(Dataset extract Opens)

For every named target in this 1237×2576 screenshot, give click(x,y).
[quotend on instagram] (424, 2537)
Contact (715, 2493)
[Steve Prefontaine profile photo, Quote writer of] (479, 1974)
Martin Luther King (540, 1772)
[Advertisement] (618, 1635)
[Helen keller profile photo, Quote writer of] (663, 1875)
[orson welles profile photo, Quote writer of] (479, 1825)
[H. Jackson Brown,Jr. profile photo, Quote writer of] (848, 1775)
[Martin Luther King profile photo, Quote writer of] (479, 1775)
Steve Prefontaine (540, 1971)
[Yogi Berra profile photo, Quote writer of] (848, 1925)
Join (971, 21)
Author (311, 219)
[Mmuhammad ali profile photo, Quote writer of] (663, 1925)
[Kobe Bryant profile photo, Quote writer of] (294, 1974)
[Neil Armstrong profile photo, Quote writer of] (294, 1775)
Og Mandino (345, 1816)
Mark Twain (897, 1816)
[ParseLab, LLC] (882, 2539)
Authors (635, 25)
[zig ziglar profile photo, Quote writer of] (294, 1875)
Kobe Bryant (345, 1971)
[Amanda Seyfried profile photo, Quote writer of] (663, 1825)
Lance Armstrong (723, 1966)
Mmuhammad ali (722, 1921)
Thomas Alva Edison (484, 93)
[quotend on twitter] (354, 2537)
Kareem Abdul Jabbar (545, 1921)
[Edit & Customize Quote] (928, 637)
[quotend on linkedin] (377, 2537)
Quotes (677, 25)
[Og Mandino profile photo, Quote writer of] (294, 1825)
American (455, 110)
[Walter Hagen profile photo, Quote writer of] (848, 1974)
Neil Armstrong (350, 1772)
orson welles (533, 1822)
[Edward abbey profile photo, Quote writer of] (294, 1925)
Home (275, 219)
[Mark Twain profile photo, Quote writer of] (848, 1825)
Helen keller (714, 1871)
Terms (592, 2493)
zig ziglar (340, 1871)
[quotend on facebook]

(Dataset extract Closes)

What you have to do:
Transcribe the material exactly as it reads.

Solution for this task:
For every named target in this 1237×2576 screenshot, give click(x,y).
[quotend on instagram] (424, 2537)
Contact (715, 2493)
[Steve Prefontaine profile photo, Quote writer of] (479, 1974)
Martin Luther King (540, 1772)
[Advertisement] (618, 1635)
[Helen keller profile photo, Quote writer of] (663, 1875)
[orson welles profile photo, Quote writer of] (479, 1825)
[H. Jackson Brown,Jr. profile photo, Quote writer of] (848, 1775)
[Martin Luther King profile photo, Quote writer of] (479, 1775)
Steve Prefontaine (540, 1971)
[Yogi Berra profile photo, Quote writer of] (848, 1925)
Join (971, 21)
Author (311, 219)
[Mmuhammad ali profile photo, Quote writer of] (663, 1925)
[Kobe Bryant profile photo, Quote writer of] (294, 1974)
[Neil Armstrong profile photo, Quote writer of] (294, 1775)
Og Mandino (345, 1816)
Mark Twain (897, 1816)
[ParseLab, LLC] (882, 2539)
Authors (635, 25)
[zig ziglar profile photo, Quote writer of] (294, 1875)
Kobe Bryant (345, 1971)
[Amanda Seyfried profile photo, Quote writer of] (663, 1825)
Lance Armstrong (723, 1966)
Mmuhammad ali (722, 1921)
Thomas Alva Edison (484, 93)
[quotend on twitter] (354, 2537)
Kareem Abdul Jabbar (545, 1921)
[Edit & Customize Quote] (928, 637)
[quotend on linkedin] (377, 2537)
Quotes (677, 25)
[Og Mandino profile photo, Quote writer of] (294, 1825)
American (455, 110)
[Walter Hagen profile photo, Quote writer of] (848, 1974)
Neil Armstrong (350, 1772)
orson welles (533, 1822)
[Edward abbey profile photo, Quote writer of] (294, 1925)
Home (275, 219)
[Mark Twain profile photo, Quote writer of] (848, 1825)
Helen keller (714, 1871)
Terms (592, 2493)
zig ziglar (340, 1871)
[quotend on facebook]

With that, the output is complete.